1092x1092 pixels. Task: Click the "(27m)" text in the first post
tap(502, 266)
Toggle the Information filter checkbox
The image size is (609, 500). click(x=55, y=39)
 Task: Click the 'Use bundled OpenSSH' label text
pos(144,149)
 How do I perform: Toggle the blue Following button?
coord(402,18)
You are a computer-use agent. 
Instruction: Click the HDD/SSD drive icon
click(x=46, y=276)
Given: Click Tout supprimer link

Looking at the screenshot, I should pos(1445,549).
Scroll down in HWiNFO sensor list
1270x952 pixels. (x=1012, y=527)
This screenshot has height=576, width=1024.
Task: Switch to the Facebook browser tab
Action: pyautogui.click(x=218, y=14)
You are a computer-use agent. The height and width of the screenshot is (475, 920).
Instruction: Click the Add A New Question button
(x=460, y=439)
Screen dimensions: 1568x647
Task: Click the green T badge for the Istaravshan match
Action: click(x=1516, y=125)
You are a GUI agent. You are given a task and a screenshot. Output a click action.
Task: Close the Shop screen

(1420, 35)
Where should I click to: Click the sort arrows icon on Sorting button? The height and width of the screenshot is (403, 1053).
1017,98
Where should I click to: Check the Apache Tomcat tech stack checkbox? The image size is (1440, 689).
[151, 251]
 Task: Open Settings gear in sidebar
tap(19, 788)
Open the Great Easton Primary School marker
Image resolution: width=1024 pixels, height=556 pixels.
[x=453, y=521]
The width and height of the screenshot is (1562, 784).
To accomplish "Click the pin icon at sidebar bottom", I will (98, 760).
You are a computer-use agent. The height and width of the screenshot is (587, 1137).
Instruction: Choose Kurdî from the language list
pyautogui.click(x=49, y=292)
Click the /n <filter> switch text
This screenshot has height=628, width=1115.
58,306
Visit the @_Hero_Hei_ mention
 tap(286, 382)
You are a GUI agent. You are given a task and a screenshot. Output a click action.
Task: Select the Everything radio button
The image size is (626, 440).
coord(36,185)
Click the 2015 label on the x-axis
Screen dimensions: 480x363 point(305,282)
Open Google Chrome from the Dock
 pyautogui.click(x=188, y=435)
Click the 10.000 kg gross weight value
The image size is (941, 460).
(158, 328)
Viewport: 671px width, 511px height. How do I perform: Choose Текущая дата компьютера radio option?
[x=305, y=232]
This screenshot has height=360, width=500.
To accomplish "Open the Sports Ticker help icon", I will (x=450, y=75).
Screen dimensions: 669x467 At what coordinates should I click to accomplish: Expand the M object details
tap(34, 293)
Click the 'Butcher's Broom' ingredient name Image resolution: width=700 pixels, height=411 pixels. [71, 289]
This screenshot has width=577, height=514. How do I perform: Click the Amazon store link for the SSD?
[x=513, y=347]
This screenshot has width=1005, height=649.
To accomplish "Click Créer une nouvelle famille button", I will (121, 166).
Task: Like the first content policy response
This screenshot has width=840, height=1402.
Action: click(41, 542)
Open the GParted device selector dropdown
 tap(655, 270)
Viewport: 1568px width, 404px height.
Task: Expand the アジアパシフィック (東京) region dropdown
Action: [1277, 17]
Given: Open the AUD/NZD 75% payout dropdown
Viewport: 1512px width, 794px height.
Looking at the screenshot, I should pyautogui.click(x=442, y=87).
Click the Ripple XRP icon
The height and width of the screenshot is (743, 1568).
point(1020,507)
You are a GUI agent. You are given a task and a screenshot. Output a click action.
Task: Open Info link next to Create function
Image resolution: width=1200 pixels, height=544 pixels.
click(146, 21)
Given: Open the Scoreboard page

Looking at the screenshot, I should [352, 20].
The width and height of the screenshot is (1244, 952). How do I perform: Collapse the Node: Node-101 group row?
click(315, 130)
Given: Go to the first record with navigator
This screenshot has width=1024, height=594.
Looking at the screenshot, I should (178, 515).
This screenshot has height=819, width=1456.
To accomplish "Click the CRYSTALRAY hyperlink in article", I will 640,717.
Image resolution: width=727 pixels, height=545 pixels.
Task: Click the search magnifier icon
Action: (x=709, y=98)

----------

> [Task]: Each entry above should be restated exactly as supplied.

> [Solution to the problem]:
1092x1092 pixels. Task: Click the "(27m)" text in the first post
tap(502, 266)
Toggle the Information filter checkbox
The image size is (609, 500). click(x=55, y=39)
 Task: Click the 'Use bundled OpenSSH' label text
pos(144,149)
 How do I perform: Toggle the blue Following button?
coord(402,18)
You are a computer-use agent. 
Instruction: Click the HDD/SSD drive icon
click(x=46, y=276)
Given: Click Tout supprimer link

Looking at the screenshot, I should pos(1445,549).
Scroll down in HWiNFO sensor list
1270x952 pixels. (x=1012, y=527)
This screenshot has height=576, width=1024.
Task: Switch to the Facebook browser tab
Action: pyautogui.click(x=218, y=14)
You are a computer-use agent. The height and width of the screenshot is (475, 920).
Instruction: Click the Add A New Question button
(x=460, y=439)
Screen dimensions: 1568x647
Task: Click the green T badge for the Istaravshan match
Action: click(x=1516, y=125)
You are a GUI agent. You are given a task and a screenshot. Output a click action.
Task: Close the Shop screen

(1420, 35)
Where should I click to: Click the sort arrows icon on Sorting button? The height and width of the screenshot is (403, 1053).
1017,98
Where should I click to: Check the Apache Tomcat tech stack checkbox? The image size is (1440, 689).
[151, 251]
 Task: Open Settings gear in sidebar
tap(19, 788)
Open the Great Easton Primary School marker
Image resolution: width=1024 pixels, height=556 pixels.
[x=453, y=521]
The width and height of the screenshot is (1562, 784).
To accomplish "Click the pin icon at sidebar bottom", I will (98, 760).
You are a computer-use agent. The height and width of the screenshot is (587, 1137).
Instruction: Choose Kurdî from the language list
pyautogui.click(x=49, y=292)
Click the /n <filter> switch text
This screenshot has height=628, width=1115.
58,306
Visit the @_Hero_Hei_ mention
 tap(286, 382)
You are a GUI agent. You are given a task and a screenshot. Output a click action.
Task: Select the Everything radio button
The image size is (626, 440).
coord(36,185)
Click the 2015 label on the x-axis
Screen dimensions: 480x363 point(305,282)
Open Google Chrome from the Dock
 pyautogui.click(x=188, y=435)
Click the 10.000 kg gross weight value
The image size is (941, 460).
(158, 328)
Viewport: 671px width, 511px height. How do I perform: Choose Текущая дата компьютера radio option?
[x=305, y=232]
This screenshot has height=360, width=500.
To accomplish "Open the Sports Ticker help icon", I will (x=450, y=75).
Screen dimensions: 669x467 At what coordinates should I click to accomplish: Expand the M object details
tap(34, 293)
Click the 'Butcher's Broom' ingredient name Image resolution: width=700 pixels, height=411 pixels. [71, 289]
This screenshot has width=577, height=514. How do I perform: Click the Amazon store link for the SSD?
[x=513, y=347]
This screenshot has width=1005, height=649.
To accomplish "Click Créer une nouvelle famille button", I will (121, 166).
Task: Like the first content policy response
This screenshot has width=840, height=1402.
Action: click(41, 542)
Open the GParted device selector dropdown
 tap(655, 270)
Viewport: 1568px width, 404px height.
Task: Expand the アジアパシフィック (東京) region dropdown
Action: [1277, 17]
Given: Open the AUD/NZD 75% payout dropdown
Viewport: 1512px width, 794px height.
Looking at the screenshot, I should pyautogui.click(x=442, y=87).
Click the Ripple XRP icon
The height and width of the screenshot is (743, 1568).
point(1020,507)
You are a GUI agent. You are given a task and a screenshot. Output a click action.
Task: Open Info link next to Create function
Image resolution: width=1200 pixels, height=544 pixels.
click(146, 21)
Given: Open the Scoreboard page

Looking at the screenshot, I should [352, 20].
The width and height of the screenshot is (1244, 952). How do I perform: Collapse the Node: Node-101 group row?
click(315, 130)
Given: Go to the first record with navigator
This screenshot has width=1024, height=594.
Looking at the screenshot, I should (178, 515).
This screenshot has height=819, width=1456.
To accomplish "Click the CRYSTALRAY hyperlink in article", I will 640,717.
Image resolution: width=727 pixels, height=545 pixels.
Task: Click the search magnifier icon
Action: (x=709, y=98)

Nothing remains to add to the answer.